[Records from a data collection]
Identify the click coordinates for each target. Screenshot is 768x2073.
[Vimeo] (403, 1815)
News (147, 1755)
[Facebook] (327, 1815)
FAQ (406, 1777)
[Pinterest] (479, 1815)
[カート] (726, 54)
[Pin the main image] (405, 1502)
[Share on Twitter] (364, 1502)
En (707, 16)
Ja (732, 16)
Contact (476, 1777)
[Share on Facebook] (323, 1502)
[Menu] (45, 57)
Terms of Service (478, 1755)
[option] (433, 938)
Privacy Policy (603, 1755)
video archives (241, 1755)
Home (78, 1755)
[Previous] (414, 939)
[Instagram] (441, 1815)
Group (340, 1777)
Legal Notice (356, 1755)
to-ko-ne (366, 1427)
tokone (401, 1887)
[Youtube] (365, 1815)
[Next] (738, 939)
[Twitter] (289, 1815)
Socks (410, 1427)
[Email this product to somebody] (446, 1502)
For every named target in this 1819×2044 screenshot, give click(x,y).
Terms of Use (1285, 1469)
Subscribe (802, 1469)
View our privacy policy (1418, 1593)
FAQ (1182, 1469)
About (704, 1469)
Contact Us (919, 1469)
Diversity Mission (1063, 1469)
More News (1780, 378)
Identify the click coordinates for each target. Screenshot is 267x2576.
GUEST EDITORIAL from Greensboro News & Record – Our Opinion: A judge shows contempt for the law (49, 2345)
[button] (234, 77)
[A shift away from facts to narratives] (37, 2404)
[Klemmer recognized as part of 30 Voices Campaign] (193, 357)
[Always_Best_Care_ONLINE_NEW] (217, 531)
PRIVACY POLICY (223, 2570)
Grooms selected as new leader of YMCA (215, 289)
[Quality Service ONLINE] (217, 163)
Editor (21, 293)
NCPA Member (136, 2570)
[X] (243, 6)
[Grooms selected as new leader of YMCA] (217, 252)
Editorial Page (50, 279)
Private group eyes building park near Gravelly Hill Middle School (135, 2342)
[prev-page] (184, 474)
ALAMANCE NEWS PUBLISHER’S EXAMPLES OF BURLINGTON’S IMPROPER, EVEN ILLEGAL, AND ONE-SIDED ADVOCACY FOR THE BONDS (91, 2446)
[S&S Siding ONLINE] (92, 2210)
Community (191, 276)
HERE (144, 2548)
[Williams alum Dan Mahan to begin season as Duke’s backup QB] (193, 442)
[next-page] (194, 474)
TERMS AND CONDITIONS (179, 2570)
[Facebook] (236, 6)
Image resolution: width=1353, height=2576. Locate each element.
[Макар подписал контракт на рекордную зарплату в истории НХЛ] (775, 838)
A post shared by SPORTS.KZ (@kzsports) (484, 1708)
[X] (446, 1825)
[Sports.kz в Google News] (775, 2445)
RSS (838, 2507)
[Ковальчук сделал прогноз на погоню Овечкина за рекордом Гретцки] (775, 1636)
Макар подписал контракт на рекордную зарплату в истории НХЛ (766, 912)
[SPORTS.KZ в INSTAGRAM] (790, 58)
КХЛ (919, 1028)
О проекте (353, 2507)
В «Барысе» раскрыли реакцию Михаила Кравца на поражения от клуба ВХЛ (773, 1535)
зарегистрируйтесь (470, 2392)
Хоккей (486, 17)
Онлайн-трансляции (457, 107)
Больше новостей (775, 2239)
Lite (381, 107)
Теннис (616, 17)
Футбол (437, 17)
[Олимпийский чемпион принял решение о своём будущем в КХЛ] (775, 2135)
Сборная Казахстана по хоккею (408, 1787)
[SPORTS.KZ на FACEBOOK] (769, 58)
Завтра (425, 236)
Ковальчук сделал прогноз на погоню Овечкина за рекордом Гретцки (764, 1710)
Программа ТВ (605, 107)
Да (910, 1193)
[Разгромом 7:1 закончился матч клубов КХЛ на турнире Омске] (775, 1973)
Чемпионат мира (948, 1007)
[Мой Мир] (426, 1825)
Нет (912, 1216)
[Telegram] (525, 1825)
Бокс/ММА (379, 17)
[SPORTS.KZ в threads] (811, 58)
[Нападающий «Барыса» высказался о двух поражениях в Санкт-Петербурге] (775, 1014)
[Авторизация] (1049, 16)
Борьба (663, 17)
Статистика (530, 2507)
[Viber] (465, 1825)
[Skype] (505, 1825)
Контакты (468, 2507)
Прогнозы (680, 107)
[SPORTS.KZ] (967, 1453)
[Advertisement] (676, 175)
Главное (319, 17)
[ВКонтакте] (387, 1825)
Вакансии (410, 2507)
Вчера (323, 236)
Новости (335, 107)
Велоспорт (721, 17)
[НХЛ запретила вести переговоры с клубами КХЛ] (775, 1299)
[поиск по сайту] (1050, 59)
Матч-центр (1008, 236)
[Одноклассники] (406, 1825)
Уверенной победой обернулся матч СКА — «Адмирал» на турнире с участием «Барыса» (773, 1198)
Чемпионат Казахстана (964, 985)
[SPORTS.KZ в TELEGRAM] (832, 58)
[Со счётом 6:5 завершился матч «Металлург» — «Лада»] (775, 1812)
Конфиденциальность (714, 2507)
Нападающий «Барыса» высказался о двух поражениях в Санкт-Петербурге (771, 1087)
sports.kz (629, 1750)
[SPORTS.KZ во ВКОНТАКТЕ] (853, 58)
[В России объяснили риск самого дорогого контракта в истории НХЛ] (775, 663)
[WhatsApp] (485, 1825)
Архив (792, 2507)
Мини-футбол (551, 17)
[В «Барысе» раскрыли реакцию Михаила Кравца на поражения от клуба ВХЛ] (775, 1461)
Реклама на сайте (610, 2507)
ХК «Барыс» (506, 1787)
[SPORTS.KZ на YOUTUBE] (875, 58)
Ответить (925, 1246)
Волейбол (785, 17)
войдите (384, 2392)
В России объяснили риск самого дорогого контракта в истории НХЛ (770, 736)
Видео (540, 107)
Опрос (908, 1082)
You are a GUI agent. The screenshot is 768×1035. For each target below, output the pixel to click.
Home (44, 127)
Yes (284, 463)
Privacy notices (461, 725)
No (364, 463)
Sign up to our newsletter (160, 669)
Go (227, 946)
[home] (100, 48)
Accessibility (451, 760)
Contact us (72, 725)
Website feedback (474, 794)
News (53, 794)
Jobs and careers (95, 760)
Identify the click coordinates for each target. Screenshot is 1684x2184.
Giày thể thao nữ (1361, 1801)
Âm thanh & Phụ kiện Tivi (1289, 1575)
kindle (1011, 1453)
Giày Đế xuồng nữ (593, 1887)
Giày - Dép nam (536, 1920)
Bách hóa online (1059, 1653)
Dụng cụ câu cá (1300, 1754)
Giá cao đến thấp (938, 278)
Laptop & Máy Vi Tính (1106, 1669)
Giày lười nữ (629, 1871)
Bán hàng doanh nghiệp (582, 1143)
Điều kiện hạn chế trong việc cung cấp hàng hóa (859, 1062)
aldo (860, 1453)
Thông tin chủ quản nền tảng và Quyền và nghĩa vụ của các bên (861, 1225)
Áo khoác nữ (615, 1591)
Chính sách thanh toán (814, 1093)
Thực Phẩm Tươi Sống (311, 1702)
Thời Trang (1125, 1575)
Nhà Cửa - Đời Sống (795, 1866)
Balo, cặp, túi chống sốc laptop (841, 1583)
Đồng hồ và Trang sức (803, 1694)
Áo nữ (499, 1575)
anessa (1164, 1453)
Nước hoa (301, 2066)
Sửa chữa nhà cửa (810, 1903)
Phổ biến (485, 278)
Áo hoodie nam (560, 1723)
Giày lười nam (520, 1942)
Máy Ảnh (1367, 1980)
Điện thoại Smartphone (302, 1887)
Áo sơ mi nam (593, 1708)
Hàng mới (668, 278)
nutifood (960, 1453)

* _Goal of the exercise_
Begin with the line containing "Chính sách thanh toán (814, 1093)" and retype it and each line after it through the end of the records, keeping them exact and including nothing more.

* _Output_
Chính sách thanh toán (814, 1093)
Thực Phẩm Tươi Sống (311, 1702)
Thời Trang (1125, 1575)
Nhà Cửa - Đời Sống (795, 1866)
Balo, cặp, túi chống sốc laptop (841, 1583)
Đồng hồ và Trang sức (803, 1694)
Áo nữ (499, 1575)
anessa (1164, 1453)
Nước hoa (301, 2066)
Sửa chữa nhà cửa (810, 1903)
Phổ biến (485, 278)
Áo hoodie nam (560, 1723)
Giày lười nam (520, 1942)
Máy Ảnh (1367, 1980)
Điện thoại Smartphone (302, 1887)
Áo sơ mi nam (593, 1708)
Hàng mới (668, 278)
nutifood (960, 1453)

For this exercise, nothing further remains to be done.